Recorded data
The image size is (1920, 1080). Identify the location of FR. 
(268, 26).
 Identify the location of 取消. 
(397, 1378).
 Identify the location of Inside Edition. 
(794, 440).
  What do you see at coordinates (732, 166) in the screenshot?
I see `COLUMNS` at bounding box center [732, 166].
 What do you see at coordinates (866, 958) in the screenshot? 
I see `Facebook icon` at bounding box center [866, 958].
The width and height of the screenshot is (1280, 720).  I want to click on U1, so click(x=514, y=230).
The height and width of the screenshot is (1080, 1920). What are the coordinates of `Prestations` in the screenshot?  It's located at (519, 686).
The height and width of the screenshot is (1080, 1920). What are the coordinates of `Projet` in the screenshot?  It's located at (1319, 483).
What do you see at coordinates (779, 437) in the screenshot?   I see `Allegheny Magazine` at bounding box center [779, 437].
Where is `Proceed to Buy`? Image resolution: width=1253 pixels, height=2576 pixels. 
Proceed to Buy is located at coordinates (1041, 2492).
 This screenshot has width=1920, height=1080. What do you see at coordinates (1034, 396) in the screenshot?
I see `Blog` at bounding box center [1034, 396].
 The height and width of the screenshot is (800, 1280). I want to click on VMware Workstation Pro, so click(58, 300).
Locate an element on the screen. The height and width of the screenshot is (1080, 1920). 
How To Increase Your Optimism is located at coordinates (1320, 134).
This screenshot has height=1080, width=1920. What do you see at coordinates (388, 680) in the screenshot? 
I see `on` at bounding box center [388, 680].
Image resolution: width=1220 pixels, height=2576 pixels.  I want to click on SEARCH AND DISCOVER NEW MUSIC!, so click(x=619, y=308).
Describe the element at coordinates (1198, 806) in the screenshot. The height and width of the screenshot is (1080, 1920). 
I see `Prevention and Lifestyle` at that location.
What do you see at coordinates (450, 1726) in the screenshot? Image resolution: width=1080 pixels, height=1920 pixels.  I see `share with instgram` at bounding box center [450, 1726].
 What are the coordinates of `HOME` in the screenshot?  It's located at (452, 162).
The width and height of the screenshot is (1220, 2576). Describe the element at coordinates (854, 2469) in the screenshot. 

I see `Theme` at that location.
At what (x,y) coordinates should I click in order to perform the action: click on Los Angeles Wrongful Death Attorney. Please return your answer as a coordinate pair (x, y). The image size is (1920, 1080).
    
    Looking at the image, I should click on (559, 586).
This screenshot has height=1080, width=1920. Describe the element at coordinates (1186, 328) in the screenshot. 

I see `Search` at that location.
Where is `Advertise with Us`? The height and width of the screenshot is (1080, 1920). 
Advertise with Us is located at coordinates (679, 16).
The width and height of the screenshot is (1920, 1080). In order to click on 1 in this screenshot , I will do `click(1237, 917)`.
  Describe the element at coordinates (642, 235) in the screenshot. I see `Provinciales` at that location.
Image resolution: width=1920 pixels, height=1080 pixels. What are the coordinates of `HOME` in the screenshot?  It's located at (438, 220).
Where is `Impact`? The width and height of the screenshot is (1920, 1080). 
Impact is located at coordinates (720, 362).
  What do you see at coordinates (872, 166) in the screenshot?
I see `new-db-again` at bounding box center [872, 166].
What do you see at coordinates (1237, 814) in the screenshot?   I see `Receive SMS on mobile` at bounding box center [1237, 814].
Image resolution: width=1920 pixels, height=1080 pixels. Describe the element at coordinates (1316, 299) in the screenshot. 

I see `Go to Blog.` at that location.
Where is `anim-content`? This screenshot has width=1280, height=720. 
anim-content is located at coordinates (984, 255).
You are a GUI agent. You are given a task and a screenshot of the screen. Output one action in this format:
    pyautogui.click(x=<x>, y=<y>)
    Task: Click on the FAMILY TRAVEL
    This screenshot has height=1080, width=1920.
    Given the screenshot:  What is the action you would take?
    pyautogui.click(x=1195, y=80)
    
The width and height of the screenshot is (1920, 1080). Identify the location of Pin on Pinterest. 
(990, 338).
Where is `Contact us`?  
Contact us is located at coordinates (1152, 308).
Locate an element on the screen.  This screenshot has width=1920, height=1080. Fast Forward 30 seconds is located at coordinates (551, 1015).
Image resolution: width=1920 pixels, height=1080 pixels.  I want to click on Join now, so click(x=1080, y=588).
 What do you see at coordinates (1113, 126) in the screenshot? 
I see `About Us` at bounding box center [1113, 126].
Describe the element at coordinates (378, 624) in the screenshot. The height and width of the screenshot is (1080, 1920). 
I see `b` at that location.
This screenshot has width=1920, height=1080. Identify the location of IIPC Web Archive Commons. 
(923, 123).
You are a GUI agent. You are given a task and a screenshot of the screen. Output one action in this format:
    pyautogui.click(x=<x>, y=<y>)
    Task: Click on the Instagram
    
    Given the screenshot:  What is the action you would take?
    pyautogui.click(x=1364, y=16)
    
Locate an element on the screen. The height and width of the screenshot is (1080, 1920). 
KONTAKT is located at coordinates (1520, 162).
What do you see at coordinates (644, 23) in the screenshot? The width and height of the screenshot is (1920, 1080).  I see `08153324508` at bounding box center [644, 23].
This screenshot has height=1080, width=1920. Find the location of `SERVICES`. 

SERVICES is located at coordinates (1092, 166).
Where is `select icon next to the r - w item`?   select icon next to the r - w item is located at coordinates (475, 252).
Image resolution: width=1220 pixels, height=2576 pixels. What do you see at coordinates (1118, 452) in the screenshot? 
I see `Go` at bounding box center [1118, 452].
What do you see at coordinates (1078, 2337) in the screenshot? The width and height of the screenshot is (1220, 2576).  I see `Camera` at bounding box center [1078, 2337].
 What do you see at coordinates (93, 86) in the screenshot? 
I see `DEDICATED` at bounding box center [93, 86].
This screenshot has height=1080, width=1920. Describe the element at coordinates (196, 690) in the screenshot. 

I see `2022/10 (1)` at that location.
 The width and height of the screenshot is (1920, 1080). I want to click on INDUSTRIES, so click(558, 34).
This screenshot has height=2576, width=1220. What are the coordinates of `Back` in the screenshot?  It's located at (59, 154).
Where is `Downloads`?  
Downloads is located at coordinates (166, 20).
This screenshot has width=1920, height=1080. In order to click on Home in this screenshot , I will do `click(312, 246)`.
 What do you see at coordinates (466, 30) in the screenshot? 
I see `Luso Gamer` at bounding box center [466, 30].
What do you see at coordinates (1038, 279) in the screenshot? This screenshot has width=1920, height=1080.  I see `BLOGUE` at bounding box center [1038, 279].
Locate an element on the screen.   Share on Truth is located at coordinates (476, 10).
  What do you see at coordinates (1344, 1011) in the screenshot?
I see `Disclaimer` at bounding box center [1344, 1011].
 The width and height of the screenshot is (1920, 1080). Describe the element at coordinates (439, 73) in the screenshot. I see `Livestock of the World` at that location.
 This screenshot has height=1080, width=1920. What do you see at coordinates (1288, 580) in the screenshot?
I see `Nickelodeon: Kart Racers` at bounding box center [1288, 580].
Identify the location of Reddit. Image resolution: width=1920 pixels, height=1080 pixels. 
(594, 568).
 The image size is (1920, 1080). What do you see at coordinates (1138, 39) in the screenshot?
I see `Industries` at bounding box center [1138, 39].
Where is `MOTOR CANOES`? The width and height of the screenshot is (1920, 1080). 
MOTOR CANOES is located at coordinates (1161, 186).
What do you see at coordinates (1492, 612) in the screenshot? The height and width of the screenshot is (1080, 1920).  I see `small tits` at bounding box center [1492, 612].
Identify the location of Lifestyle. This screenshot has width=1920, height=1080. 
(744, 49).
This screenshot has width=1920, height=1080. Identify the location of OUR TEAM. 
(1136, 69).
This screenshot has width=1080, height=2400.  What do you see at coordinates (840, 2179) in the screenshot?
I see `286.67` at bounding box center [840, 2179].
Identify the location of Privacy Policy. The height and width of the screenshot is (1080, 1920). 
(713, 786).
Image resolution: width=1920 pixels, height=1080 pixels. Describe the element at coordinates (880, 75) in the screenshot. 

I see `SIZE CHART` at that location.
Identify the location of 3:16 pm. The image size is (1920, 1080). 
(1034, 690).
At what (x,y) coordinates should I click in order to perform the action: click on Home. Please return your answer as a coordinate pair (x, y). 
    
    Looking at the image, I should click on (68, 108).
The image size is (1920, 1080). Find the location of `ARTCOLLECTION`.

STATED TASK: Render the listing from its first line through the line containing "at (519, 686)." as a Markdown table with the columns No. and Text, one row per line, skipping any blank lines.

THE RESPONSE:
| No. | Text |
|---|---|
| 1 | The image size is (1920, 1080). Identify the location of FR.  |
| 2 | (268, 26). |
| 3 |  Identify the location of 取消.  |
| 4 | (397, 1378). |
| 5 |  Identify the location of Inside Edition.  |
| 6 | (794, 440). |
| 7 |   What do you see at coordinates (732, 166) in the screenshot? |
| 8 | I see `COLUMNS` at bounding box center [732, 166]. |
| 9 |  What do you see at coordinates (866, 958) in the screenshot?  |
| 10 | I see `Facebook icon` at bounding box center [866, 958]. |
| 11 | The width and height of the screenshot is (1280, 720).  I want to click on U1, so click(x=514, y=230). |
| 12 | The height and width of the screenshot is (1080, 1920). What are the coordinates of `Prestations` in the screenshot?  It's located at (519, 686). |